I was feeling part of the scenery I walked right out of the machinery My heart going “Boom-boom-boom” “Hey, ” he said “Grab your things, I’ve come to take you home” Hey, back home

I was feeling part of the scenery
I walked right out of the machinery
My heart going “Boom-boom-boom”
“Hey, ” he said
“Grab your things, I’ve come to take you home”
Hey, back home
PETER GABRIEL
Are you feeling like you are part of the scenery?
Does whatever you are currently applying yourself to, in life, leave you feeling vacant?
Do you see yourself as part of a process in which your greatest attributes are not being fully leveraged?

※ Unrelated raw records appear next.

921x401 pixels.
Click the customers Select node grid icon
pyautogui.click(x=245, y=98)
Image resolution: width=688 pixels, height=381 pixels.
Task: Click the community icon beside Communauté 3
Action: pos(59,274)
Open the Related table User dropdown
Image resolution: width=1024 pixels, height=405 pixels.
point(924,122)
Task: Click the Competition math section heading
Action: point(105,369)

What specifically are you doing to rectify this?
The necessity to live a full and meaningful life could not be more imperative to the overall mental health of a human being.
That said, the parameters by which these particular requirements are met, are so intensely diverse and disparate, as to make any individual identifiable solution nearly impossible.
When we are working towards our own higher purpose, regardless of what that ultimately is defined as, we are considerably healthier and more equipped to process and cope with whatever the world’s variables bring us.
Getting to the opportunity in which we can vacate ourselves of experiences that make us feel immaterial and inconsequential to matriculate to something of importance, needs to be a prerequisite in every person’s game plan.
It may not be economically possible for a person to work within the definition of that with which they wish to be engaging, at first steps.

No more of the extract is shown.